• ASSIGNMENT:
Where a line of the following data contains the string "computer", include it in the tally. Report the total alone.

*****

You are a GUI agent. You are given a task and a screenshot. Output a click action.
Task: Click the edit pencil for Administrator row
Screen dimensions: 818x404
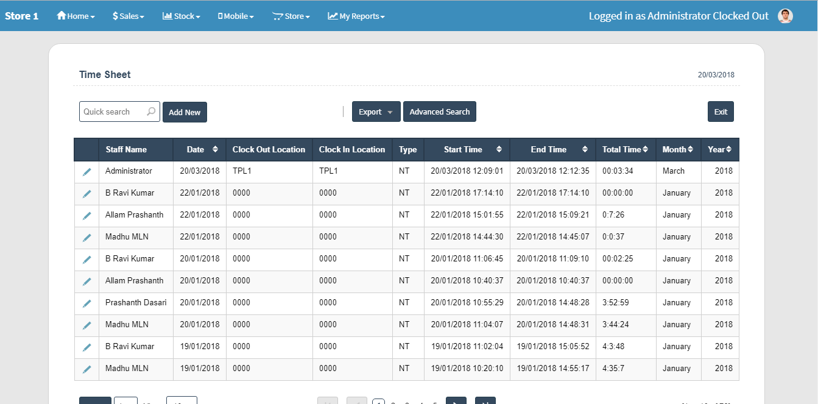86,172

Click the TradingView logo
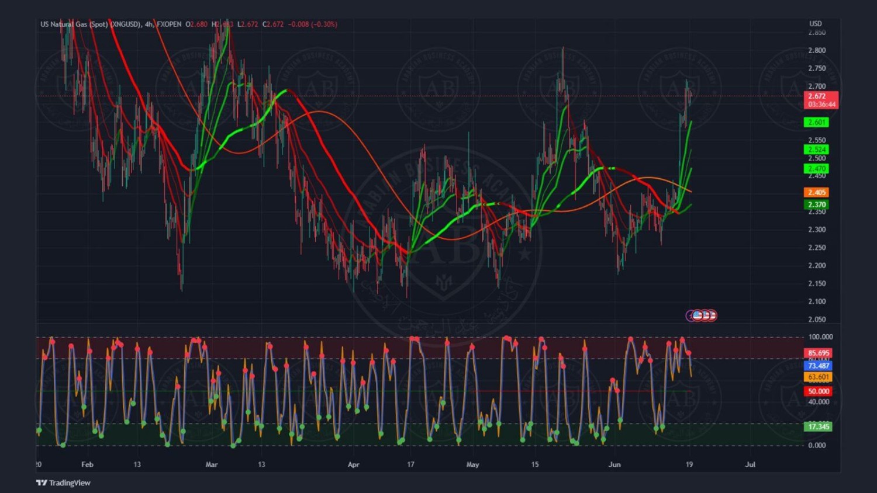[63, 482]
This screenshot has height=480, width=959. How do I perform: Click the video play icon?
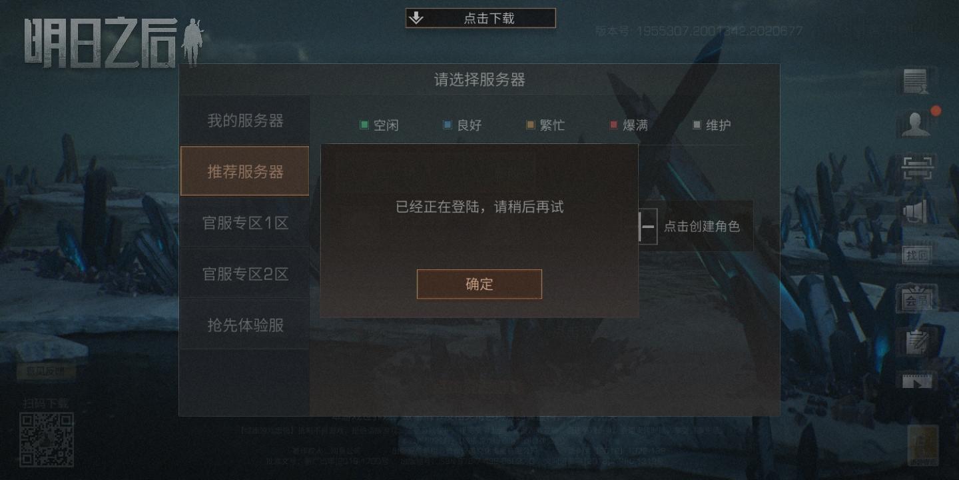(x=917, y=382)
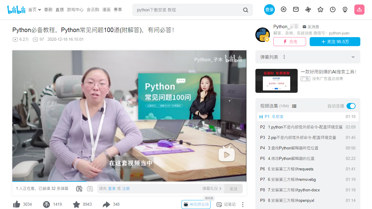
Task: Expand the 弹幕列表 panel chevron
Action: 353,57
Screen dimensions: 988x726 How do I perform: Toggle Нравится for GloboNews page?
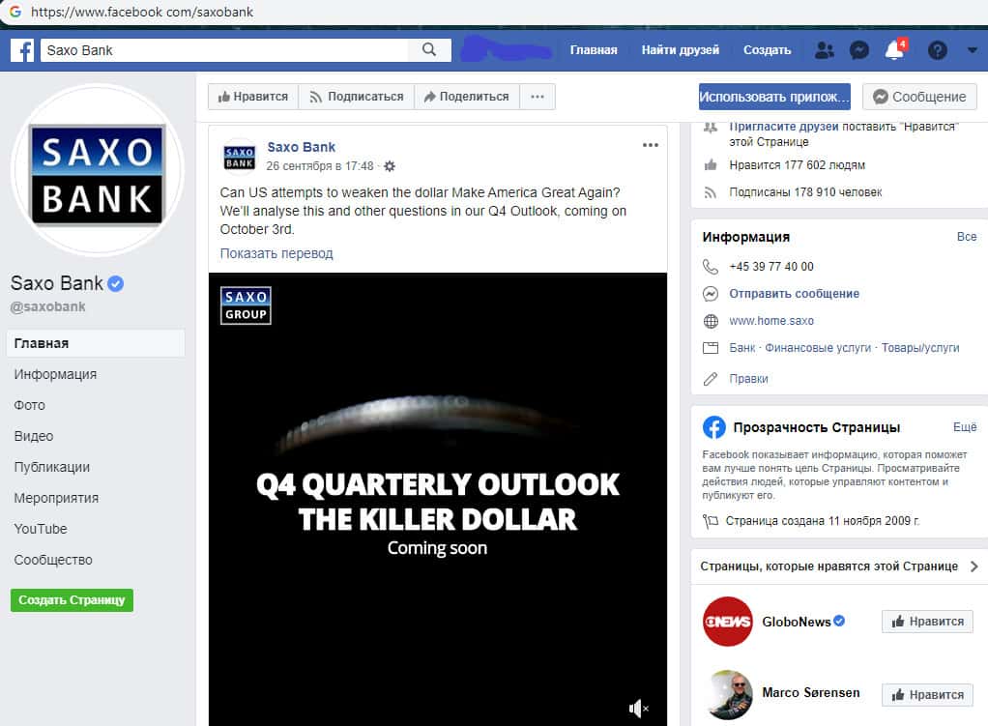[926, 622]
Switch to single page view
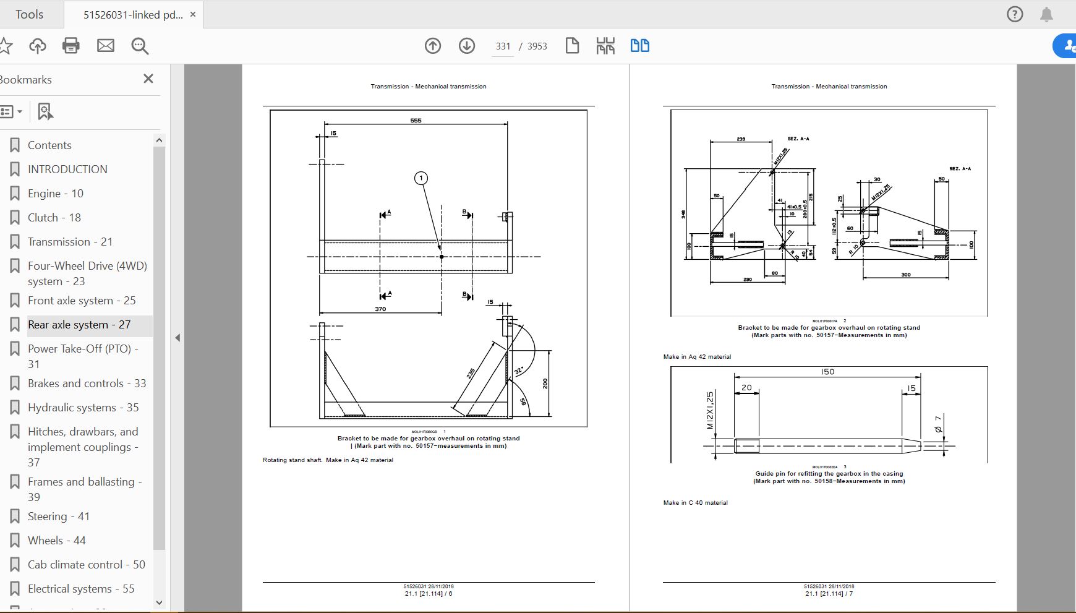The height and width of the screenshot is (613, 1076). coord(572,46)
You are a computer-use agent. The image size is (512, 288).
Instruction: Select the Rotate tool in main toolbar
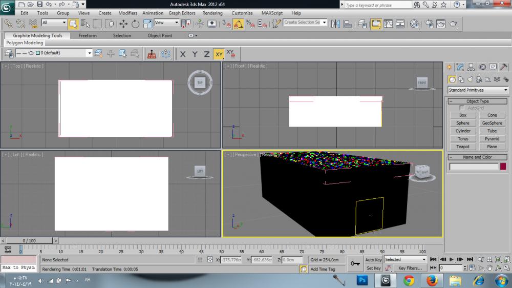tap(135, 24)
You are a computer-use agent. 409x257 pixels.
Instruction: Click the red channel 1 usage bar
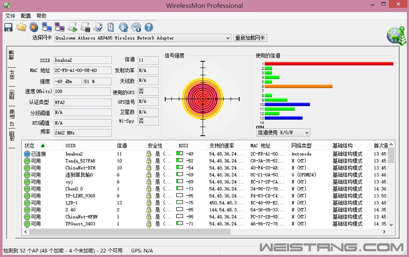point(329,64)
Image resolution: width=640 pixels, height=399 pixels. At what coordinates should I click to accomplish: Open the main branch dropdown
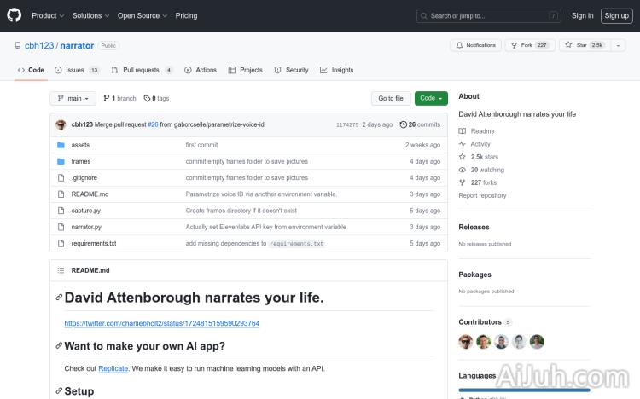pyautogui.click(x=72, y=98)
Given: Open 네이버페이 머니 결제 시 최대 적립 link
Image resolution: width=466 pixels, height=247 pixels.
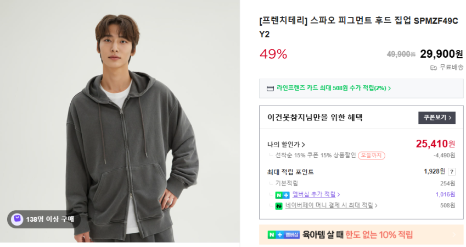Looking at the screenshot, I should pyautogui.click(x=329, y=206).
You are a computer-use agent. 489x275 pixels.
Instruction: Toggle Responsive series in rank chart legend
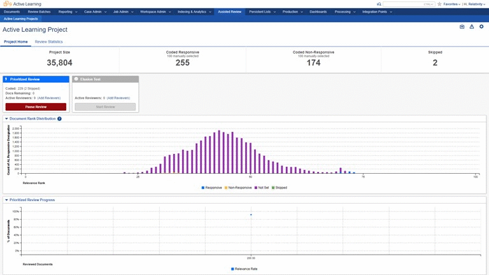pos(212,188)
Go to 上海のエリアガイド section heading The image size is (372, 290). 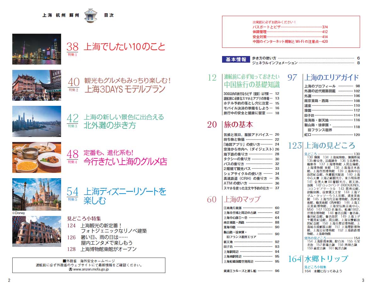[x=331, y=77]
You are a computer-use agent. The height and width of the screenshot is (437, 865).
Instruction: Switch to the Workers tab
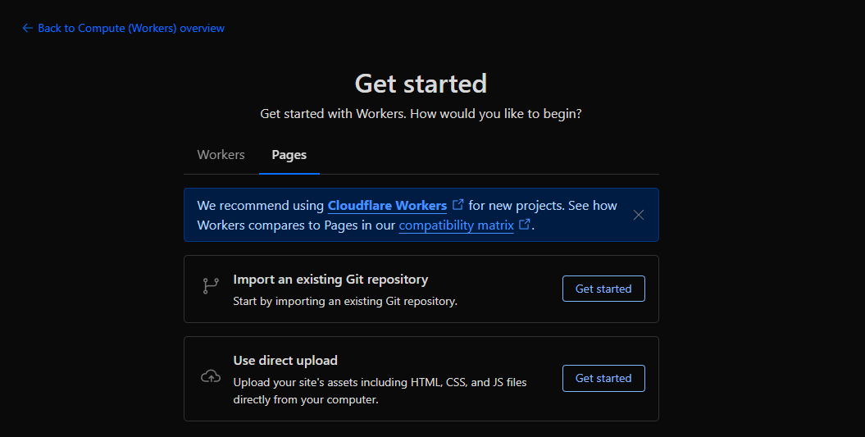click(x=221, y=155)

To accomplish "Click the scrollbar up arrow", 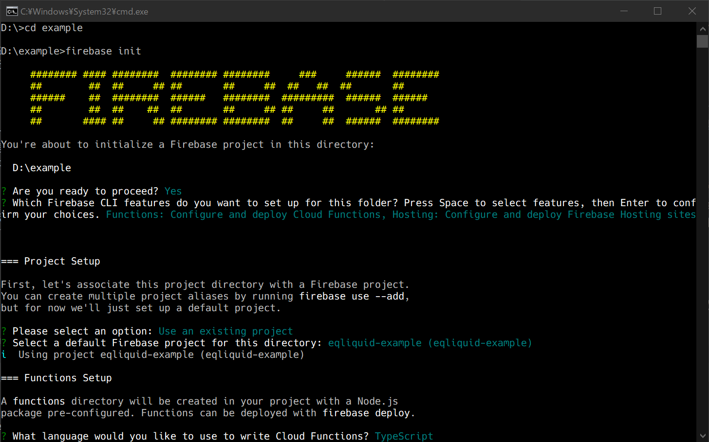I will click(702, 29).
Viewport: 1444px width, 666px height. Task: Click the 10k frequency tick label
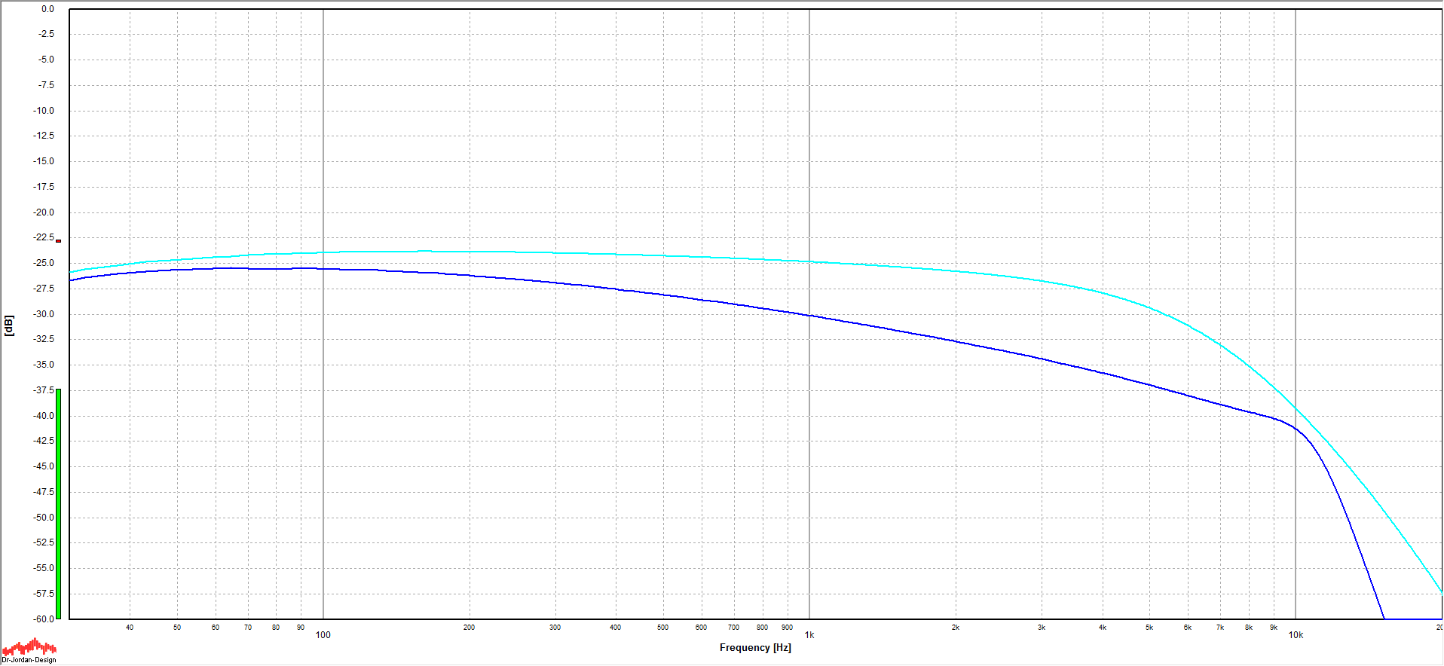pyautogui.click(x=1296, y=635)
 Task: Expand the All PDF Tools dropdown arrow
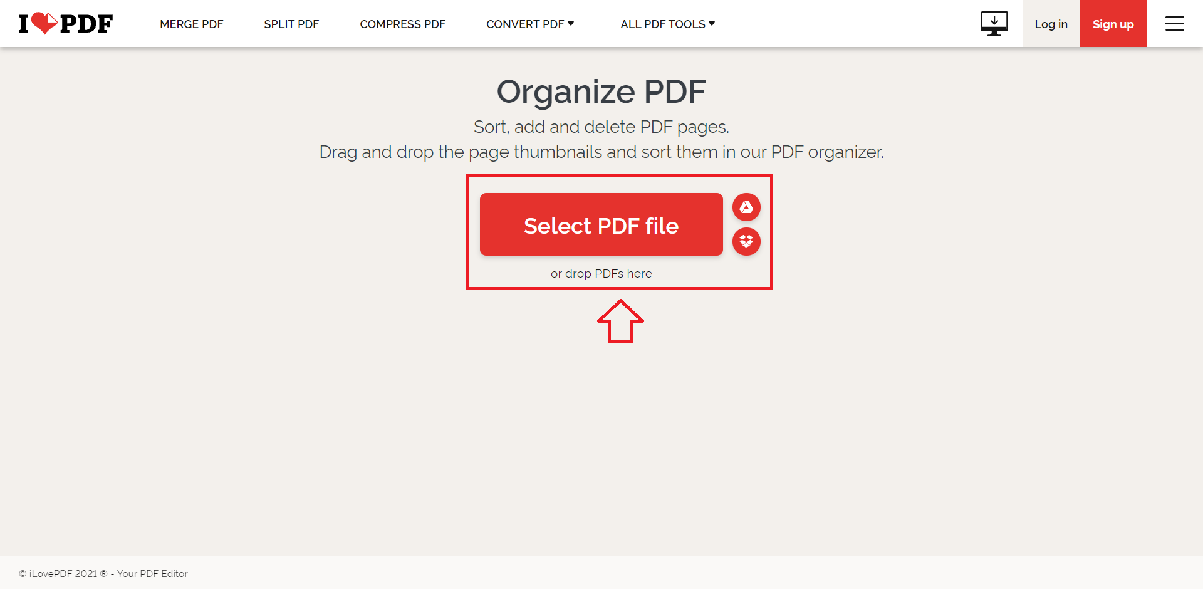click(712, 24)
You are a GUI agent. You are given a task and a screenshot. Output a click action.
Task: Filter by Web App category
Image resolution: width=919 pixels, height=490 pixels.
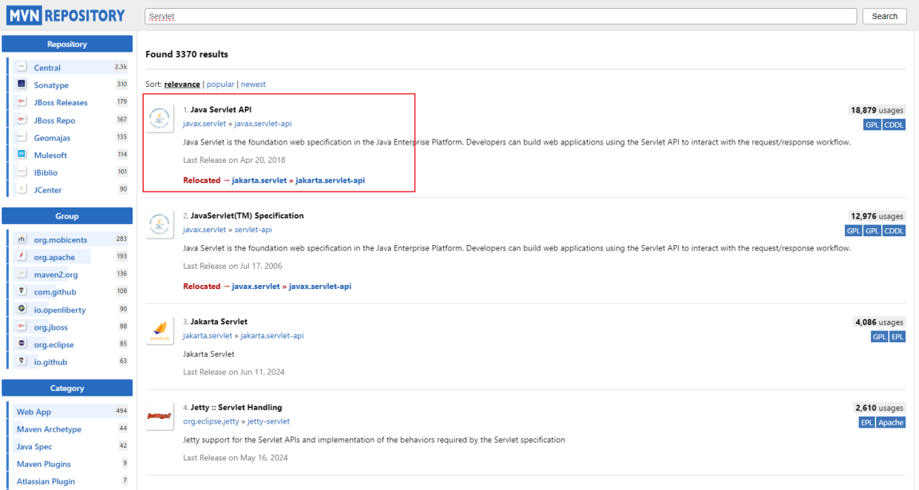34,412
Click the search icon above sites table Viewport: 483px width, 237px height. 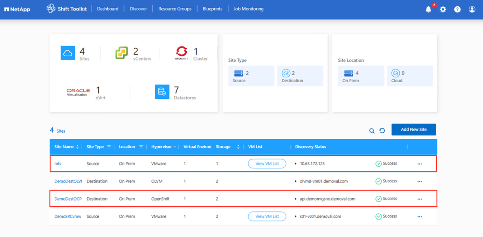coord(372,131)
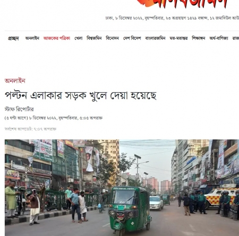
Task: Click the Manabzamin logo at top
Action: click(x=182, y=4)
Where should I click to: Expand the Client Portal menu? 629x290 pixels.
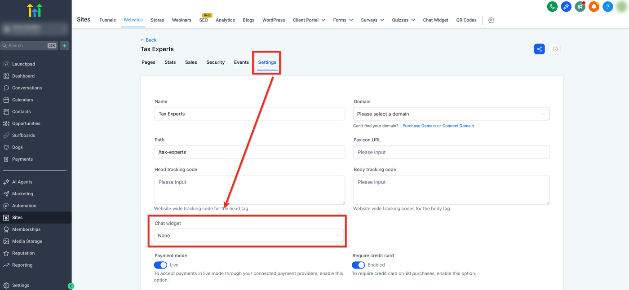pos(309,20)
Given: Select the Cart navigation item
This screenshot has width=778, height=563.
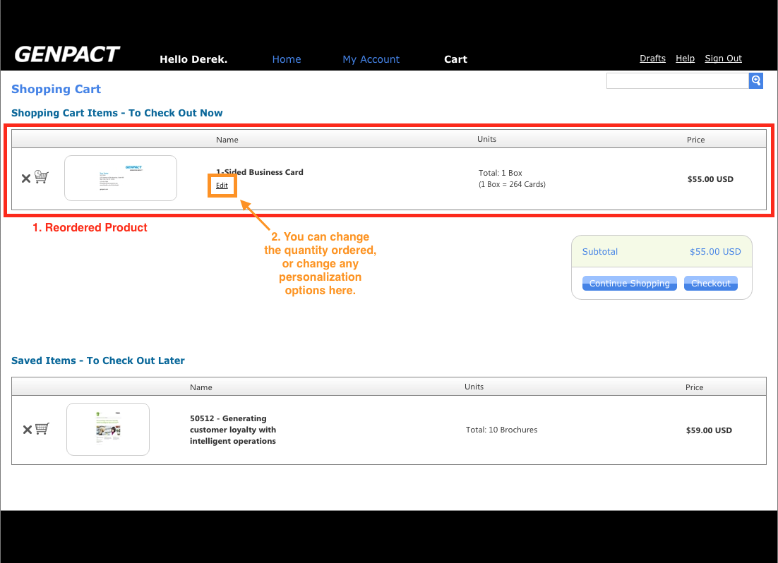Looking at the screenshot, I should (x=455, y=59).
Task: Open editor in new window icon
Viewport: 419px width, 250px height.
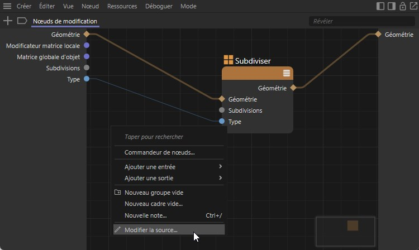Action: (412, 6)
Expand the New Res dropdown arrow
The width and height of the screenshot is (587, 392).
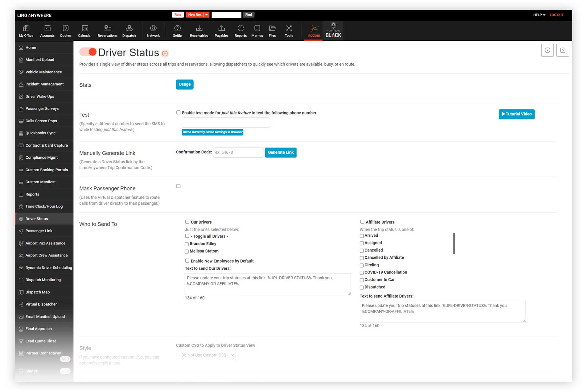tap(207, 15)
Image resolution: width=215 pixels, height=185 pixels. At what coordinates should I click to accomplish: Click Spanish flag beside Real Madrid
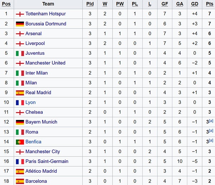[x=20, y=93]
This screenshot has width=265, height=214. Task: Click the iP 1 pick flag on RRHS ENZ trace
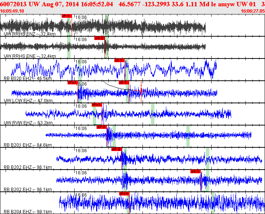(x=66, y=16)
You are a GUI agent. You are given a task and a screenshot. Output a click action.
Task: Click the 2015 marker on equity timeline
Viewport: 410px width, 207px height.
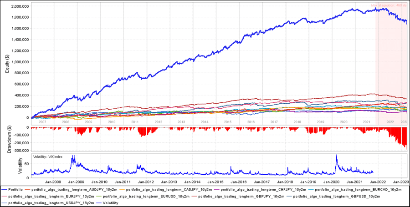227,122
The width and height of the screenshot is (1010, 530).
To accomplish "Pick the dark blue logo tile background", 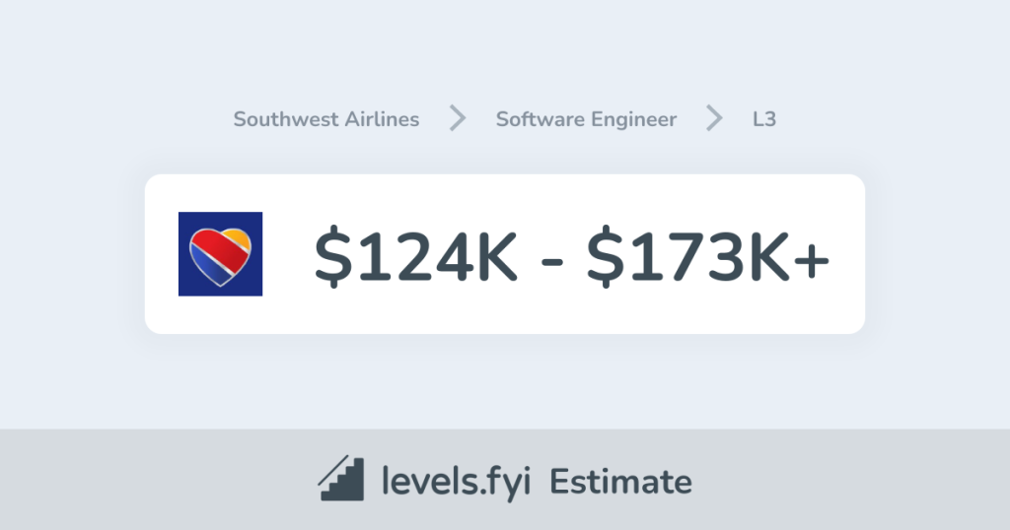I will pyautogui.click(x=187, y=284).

*****

• EXPECTED ANSWER:
4